>>>>>

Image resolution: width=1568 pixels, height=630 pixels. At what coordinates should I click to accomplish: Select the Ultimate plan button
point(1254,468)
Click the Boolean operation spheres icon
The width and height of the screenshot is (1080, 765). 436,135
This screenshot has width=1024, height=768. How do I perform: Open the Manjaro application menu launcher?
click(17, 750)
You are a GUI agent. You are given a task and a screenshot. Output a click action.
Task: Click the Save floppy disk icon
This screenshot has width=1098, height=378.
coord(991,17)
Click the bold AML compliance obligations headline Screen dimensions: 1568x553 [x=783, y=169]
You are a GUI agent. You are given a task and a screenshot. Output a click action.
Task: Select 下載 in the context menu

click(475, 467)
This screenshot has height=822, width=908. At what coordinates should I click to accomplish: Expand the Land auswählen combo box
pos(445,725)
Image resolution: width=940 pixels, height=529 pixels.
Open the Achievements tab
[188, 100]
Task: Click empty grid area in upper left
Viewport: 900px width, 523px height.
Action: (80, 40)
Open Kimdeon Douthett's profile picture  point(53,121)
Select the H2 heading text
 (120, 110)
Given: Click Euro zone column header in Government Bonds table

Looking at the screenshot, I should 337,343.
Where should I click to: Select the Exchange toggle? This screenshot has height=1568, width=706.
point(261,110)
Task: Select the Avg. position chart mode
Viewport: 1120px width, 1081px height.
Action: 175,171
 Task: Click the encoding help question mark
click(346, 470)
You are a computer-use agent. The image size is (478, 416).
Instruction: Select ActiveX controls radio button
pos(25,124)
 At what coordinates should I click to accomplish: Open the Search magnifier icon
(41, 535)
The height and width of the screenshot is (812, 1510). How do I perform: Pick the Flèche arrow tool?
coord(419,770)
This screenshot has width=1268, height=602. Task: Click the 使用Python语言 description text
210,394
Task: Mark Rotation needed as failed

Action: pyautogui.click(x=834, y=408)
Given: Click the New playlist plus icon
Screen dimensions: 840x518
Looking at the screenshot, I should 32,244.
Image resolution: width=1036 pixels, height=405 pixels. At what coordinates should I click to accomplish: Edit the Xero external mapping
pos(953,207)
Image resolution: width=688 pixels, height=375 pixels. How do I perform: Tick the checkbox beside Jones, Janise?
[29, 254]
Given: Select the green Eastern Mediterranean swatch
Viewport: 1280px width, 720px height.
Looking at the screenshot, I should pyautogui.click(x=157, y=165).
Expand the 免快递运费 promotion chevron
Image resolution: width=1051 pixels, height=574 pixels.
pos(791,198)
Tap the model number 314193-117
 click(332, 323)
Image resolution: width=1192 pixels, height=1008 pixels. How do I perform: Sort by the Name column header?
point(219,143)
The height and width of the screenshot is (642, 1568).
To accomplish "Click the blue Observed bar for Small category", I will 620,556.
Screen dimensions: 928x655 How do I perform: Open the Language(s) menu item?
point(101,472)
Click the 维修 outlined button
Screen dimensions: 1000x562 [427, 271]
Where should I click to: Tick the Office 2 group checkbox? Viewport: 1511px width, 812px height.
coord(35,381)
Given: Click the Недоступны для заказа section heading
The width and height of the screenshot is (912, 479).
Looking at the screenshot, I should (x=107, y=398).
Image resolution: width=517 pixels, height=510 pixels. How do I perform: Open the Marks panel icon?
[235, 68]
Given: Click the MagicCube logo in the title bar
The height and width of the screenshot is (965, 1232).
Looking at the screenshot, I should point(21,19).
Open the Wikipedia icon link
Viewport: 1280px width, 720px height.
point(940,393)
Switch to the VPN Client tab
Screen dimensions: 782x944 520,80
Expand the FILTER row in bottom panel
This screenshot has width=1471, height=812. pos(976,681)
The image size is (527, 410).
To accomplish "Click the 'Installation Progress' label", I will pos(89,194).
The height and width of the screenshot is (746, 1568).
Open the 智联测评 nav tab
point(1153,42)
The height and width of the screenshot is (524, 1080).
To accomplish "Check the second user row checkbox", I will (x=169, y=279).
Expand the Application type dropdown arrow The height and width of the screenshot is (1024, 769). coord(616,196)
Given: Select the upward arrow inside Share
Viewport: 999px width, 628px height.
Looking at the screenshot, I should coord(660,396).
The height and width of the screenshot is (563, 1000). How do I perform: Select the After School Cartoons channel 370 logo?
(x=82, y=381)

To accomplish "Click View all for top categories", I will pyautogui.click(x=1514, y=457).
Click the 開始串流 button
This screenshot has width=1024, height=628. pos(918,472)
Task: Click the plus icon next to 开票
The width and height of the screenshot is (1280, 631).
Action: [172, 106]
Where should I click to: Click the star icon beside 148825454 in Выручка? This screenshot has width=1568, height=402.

<<<<<

Pull every line containing the string "will" out of the data above and copy it.

To accomplish "Click the blue Observed bar for Small category", I will 620,556.
To accomplish "Click the 'Installation Progress' label", I will pos(89,194).
To accomplish "Check the second user row checkbox", I will (x=169, y=279).
To accomplish "Click View all for top categories", I will pyautogui.click(x=1514, y=457).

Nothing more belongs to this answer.